The FTSE 100 index was down 77.03 points, 1.0%, at 7,898.86. The FTSE 250 was down 202.97 points, 1.0%, at 19,670.22, and the AIM All-Share was down 3.61 points, 0.5%, at 738.97.

The Cboe UK 100 was down 0.9% at 789.74, the Cboe UK 250 was down 1.0% at 17,122.55, and the Cboe Small Companies was down 0.2% at 14,717.86.

The UK construction sector returned to growth in March, ending a six-month period of decline, figures showed.

The S&P Global UK construction PMI rose to 50.2 in March from 49.7 in February, above the FXStreet market consensus of 50.0 points.

Any reading above 50.0 indicates an overall expansion of construction output.

Although signalling only a fractional rise in business activity, the index was at its highest level since August 2023.

Annual growth in UK house prices slowed last month, and they went back into decline on a monthly basis, numbers from mortgage lender Halifax showed.

UK house price growth ebbed to 0.3% year-on-year in March, Halifax said, from a 1.6% hike in February.

Prices fell 1.0% in March from February, having risen 0.3% in February from January.

It was the first monthly fall since September, while the annual reading was the tamest since November.

In European equities on Friday, the CAC 40 in Paris and the DAX 40 in Frankfurt were both down 1.5%.

The eurozone construction sector remained firmly in contraction territory in March as activity fell sharply again according to latest figures from S&P Global.
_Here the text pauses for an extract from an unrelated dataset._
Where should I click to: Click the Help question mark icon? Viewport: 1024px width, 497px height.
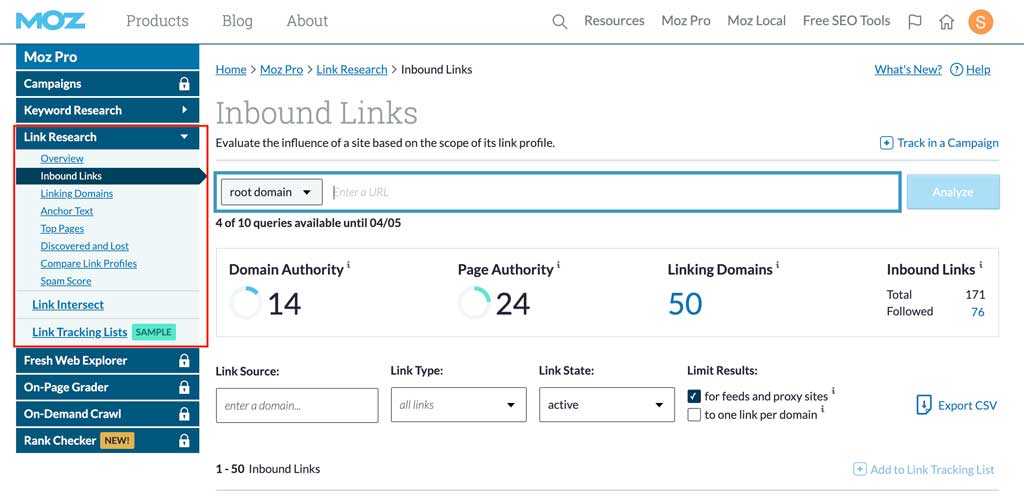(956, 69)
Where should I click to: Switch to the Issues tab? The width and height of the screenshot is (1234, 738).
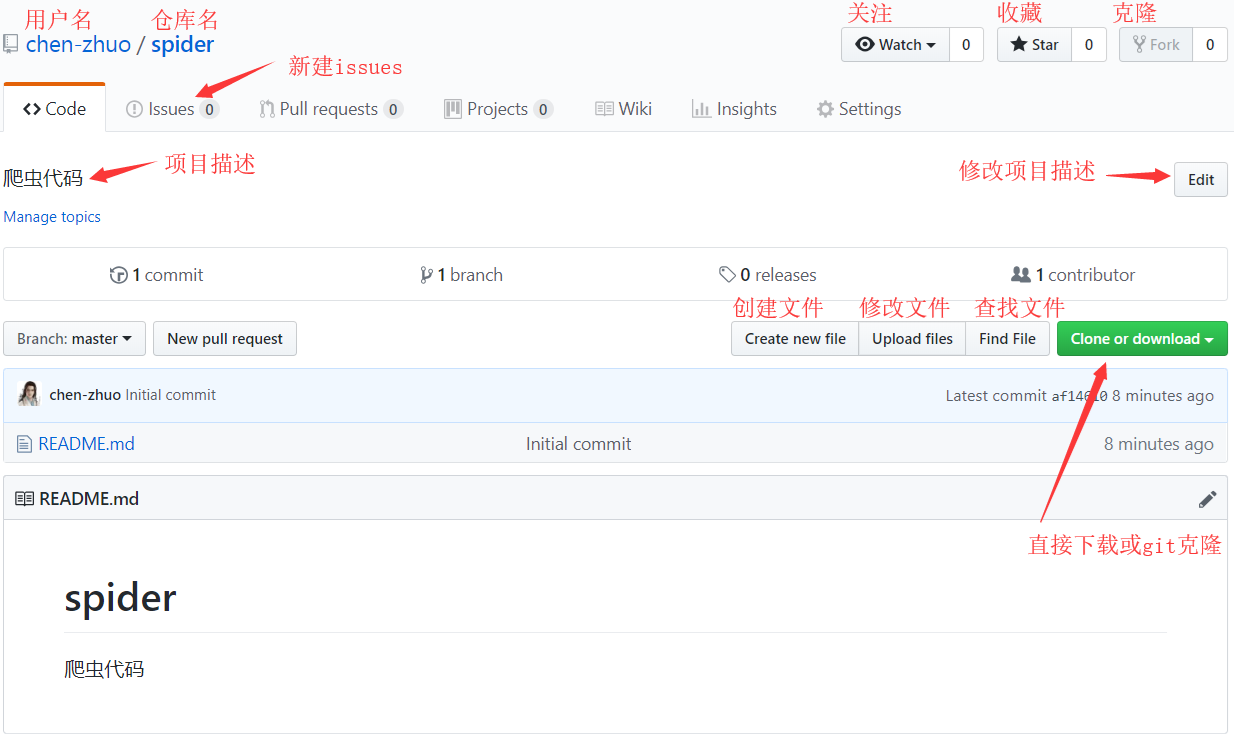point(171,109)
The Hamburg Commercial Bank eurozone construction PMI total activity index eased to 42.4 points in March, down from 42.9 points in February and still below the 50.0 no-change mark separating growth from contraction.
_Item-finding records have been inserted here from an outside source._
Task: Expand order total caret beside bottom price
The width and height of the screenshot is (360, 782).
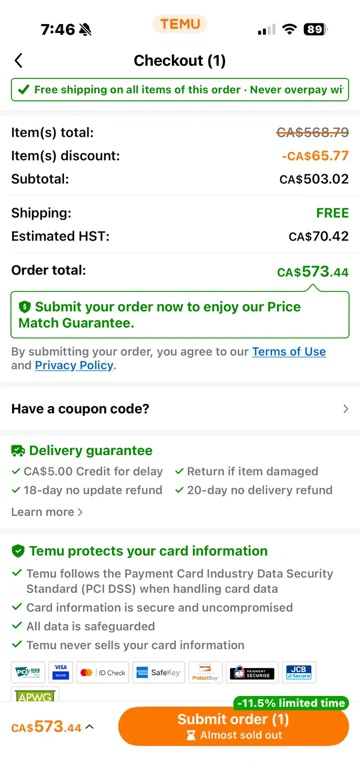Action: pyautogui.click(x=89, y=727)
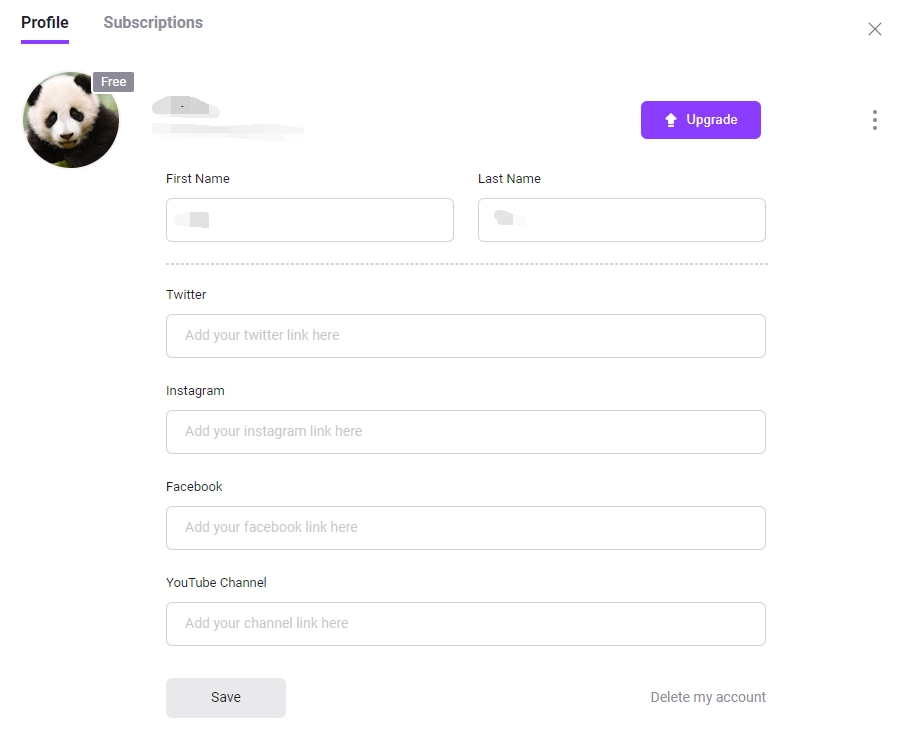Click the Twitter link input field
This screenshot has height=736, width=911.
point(466,336)
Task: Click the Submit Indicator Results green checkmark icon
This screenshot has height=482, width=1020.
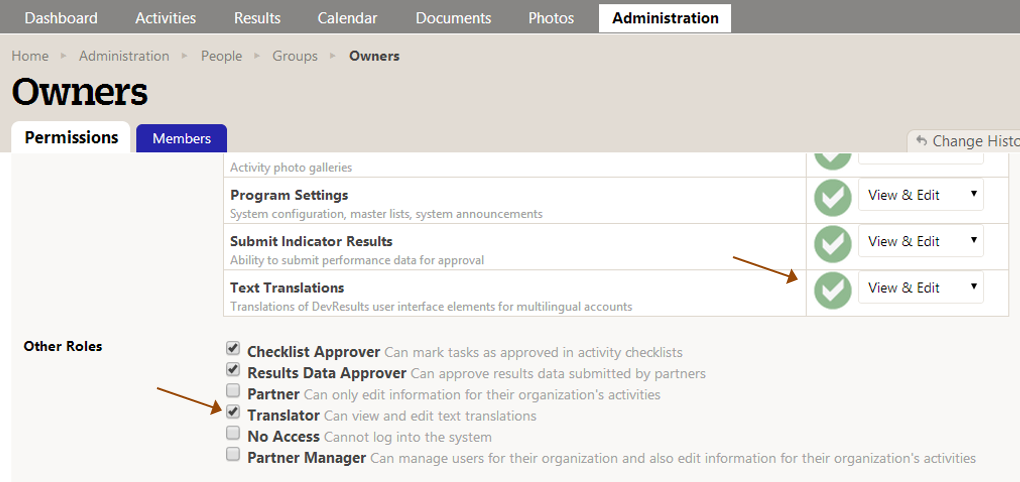Action: [832, 243]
S&P Global said the decrease in output continued to be driven by substantial contractions in housing activity, which was once again the worst-performing of the three monitored segments.

A barrel of Brent oil fetched USD90.96 at midday on Friday, up from USD89.13 at the London equities close on Thursday. It had topped USD91 a barrel earlier Friday, however.

Israeli Prime Minister Benjamin Netanyahu has threatened consequences in the event of an Iranian attack on his country.

"Iran has been acting against us for years, both directly and through its proxies; that is why Israel is taking action against Iran and its proxies, defensively and offensively," Netanyahu said at the start of a meeting of the Israeli security cabinet on Thursday evening, his office announced.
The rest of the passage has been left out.